Les "mesures temporaires" prises par Meta, propriétaire de Facebook et d'Instagram, ont mis un coup d'arrêt aux développements de médias palestiniens, révèle une enquête de la BBC. Le groupe audiovisuel public anglais fait en effet état d'un "engagement" (qui définit la portée des publications) en sensible baisse sur une vingtaine de pages Facebook.

Le média Palestine TV a ainsi vu son nombre de vues plonger de 60 % peu après le 7 octobre 2023, date de l'attaque terroriste du Hamas contre Israël, et ce, malgré ses 5,8 millions d'abonnés. L'agence Wafa et Al-Watan News ont vu, de leur côté, leur propre engagement baisser de 77 %.

Du contenu arabe et israélien largement mis en avant

À l'inverse, les médias israéliens et arabophones (non palestiniens) ont gagné en popularité, notamment Yediot Ahronot, Al-Jazeera et Sky News Arabia, qui ont vu leur engagement presque doubler, alors même que leurs pages ont elles aussi publié des contenus liés à l'attaque ou à la guerre au Moyen-Orient.

Pour son enquête, la BBC a compilé les données d'engagement des pages Facebook avant et après l'attaque du Hamas.

"Les interactions ont été complètement restreintes et nos publications ont cessé d'atteindre les gens," a expliqué Tariq Ziad, journaliste chez Palestine TV, à la BBC.

Contacté par le média britannique, Meta a précisé n'avoir "jamais caché" avoir pris des mesures "temporaires" après l'attaque d'octobre 2023. Mais il s'agissait, selon le groupe, d'un moyen de "lutter contre la haine en ligne".

Auprès de Tech&Co, Meta nie en revanche une volonté de "censurer" les médias palestiniens: "Nous reconnaissons que nous faisons des erreurs, mais toute affirmation selon laquelle nous supprimons délibérément un point de vue particulier est fausse," a précisé l'entreprise.

Le groupe explique en outre la difficulté d'agir de manière "équilibrée", "particulièrement lors de conflits intenses, très polarisés et qui évoluent rapidement." Les règles d'utilisation exceptionnelles mises en place après le 7 octobre auraient cependant été supprimées depuis, assure Meta.
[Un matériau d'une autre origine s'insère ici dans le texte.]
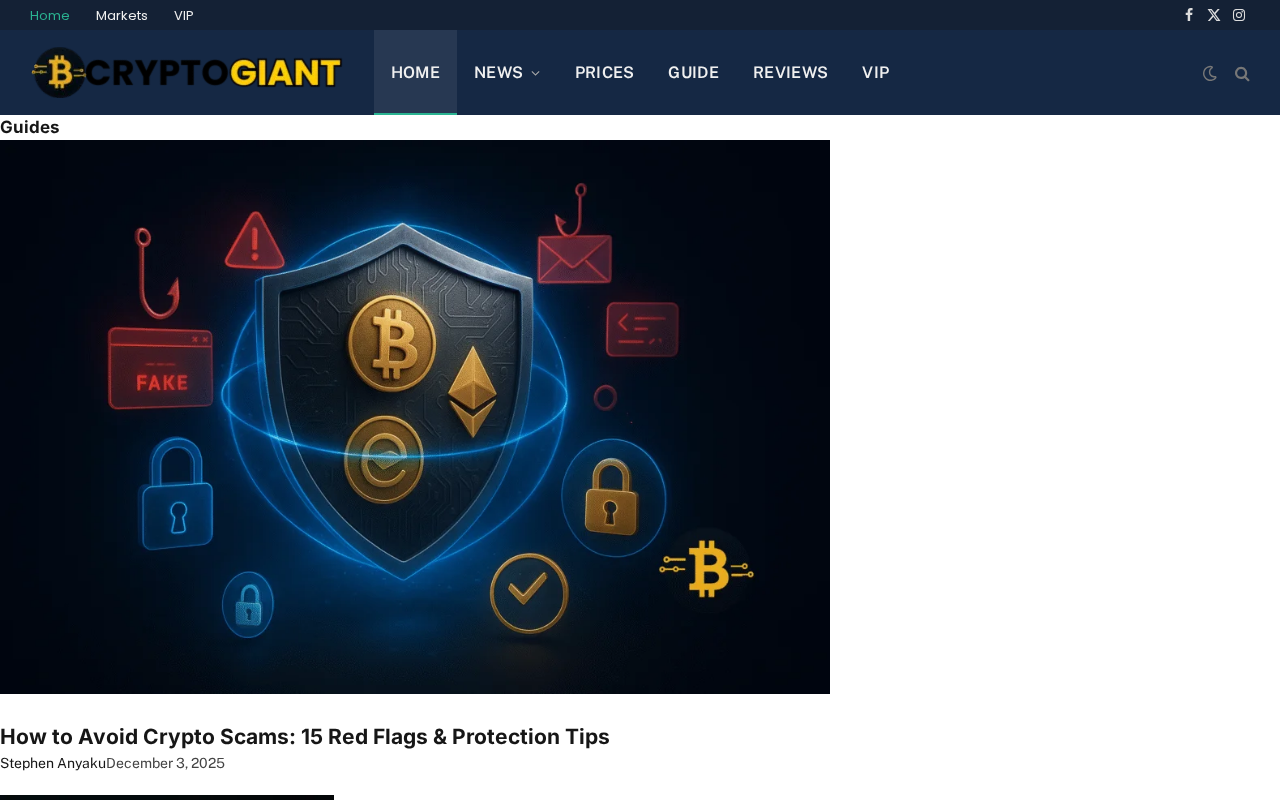Open article How to Avoid Crypto Scams
Screen dimensions: 1280x800
305,737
Une modération "agressive" contre le peuple palestinien

Mais la BBC a pu s'entretenir avec cinq anciens et actuels employés de Meta, qui ont dévoilé l'impact des mesures prises par la société dirigée par Mark Zuckerberg contre les utilisateurs palestiniens.

Grâce à des documents internes, on découvre que l'algorithme d'Instagram a durci sa politique de modération contre eux. "Dans la semaine qui a suivi l'attaque du Hamas, l'algorithme a été modifié, ce qui l'a rendu plus agressif envers le peuple palestinien" explique l'un d'entre eux.

En interne, cette modification a été déplorée, certains salariés y voyant "un nouveau biais dans le système". Mais cela n'aurait rien changé.

Comme l'explique la BBC, la guerre entre Israël et le Hamas mène également à la censure d'informations "trop explicites" et donc trop violentes aux yeux de la modération de Meta: "Si l'armée (israélienne) commet un massacre et que nous le filmons, la vidéo ne se propagera pas," déplore un photojournaliste présent dans le nord de Gaza, Omar el Qataa.